The special Y-cable that you need is the Sescom DSLR-AGCY. It’s specifically designed for this purpose. You need to download the MP3 file with the AGC defeat tone from Sescom’s website. The tone is an hour-and-a-half long, so once you press play on the MP3 player, you don’t have to think about it again for a comfortable amount of time. Here’s the list of gear that’s used in this tutorial:
the MP3 Player of your choice
a rubber band from a head of asparagus (not sold at B&H)
This is how you set it up:
1) Assemble the various components as in the animation above. The Rycote Hot Shoe Extension Bar goes on first, followed by the other equipment. Use the broccoli rubber band to fasten your MP3 player to the Sennheiser CA2 Shoemount Adapter.

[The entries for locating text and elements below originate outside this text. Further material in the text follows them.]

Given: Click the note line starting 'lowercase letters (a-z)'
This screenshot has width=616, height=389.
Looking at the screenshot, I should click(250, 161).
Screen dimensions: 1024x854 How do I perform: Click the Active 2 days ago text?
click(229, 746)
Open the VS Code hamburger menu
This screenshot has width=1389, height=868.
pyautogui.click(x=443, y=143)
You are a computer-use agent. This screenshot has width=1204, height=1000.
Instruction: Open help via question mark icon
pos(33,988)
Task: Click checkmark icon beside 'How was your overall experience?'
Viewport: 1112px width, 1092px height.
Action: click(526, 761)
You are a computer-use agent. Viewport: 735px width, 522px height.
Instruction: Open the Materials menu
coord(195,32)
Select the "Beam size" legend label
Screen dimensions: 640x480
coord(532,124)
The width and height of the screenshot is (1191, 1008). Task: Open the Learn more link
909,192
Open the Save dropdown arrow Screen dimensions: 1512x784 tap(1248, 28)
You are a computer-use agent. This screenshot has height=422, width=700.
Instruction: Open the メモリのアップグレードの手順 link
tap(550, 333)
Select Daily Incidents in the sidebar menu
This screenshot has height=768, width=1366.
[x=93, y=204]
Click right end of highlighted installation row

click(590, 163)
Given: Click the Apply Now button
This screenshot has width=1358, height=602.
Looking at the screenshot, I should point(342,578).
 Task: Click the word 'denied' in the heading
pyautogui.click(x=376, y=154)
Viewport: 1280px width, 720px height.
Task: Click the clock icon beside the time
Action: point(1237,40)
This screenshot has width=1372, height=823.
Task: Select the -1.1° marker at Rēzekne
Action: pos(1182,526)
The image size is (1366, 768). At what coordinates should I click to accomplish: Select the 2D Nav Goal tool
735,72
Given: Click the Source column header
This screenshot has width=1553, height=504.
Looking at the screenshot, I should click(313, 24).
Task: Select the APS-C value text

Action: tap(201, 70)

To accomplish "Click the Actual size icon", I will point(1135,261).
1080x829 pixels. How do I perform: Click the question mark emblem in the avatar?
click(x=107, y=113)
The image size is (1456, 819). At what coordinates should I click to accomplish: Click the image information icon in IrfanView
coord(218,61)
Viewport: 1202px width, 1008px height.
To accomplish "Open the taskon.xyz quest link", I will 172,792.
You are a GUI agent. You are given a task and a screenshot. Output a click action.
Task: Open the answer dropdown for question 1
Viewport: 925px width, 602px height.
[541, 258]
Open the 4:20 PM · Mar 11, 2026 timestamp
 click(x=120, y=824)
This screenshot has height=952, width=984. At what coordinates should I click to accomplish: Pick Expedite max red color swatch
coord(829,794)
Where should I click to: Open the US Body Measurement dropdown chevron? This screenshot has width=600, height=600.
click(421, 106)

2) The end of the DSLR-AGCY cable that’s labeled “GEN,” which is short for generator, plugs into your MP3 player’s headphone output. The MP3 player is referred to as a generator because it’s supplying the tone which defeats the AGC. Be sure to have downloaded the MP3 sound file from Sescom’s website so you can play it on your device. Some smart phones (like the Apple iPhone) allow you to stream the MP3 file directly from Sescom’s website.
3) Plug the cable on the Sennheiser MKE 400 Microphone into the female end of the DSLR-AGCY cable (which is labeled “MIC”).
4) The other end of the DSLR-AGCY cable (which is labeled “CAM”) plugs into the mic input on your camera.
5) Press PLAY on your MP3 player and turn on the power on the MKE 400 microphone. With everything plugged in, your camera will be receiving the tone from the MP3 player on one track, and the signal from the mic on the other.
When you shoot video, one channel will be recording the AGC defeat tone from the MP3 player, the other will be recording the microphone signal. One drawback is that when you playback footage, the built-in speaker on your camera will blend the recorded AGC defeat signal with the audio from the microphone. This makes it difficult to monitor the audio of the footage that you playback on your camera.
You won’t hear the benefit of what this AGC defeat method provides until you load your footage into your NLE software. Once your footage is transferred into your editing software, you’re going to need to either delete or mute the track with the recorded AGC defeat tone. In Final Cut Pro, I usually mute the audio track with the AGC defeat tone, and pan the track with the microphone audio to the center.
It’s strongly recommended that you do a few test runs of this workflow before you do any serious shoots. This way you can get used to using all of this equipment, and familiarize yourself with handling the audio tracks in post production. When you’re conducting your tests, I suggest recording a take with all of the AGC defeat equipment running, and recording another take with the microphone plugged directly into the camera. This way you can hear how much the AGC defeat method is improving your sound.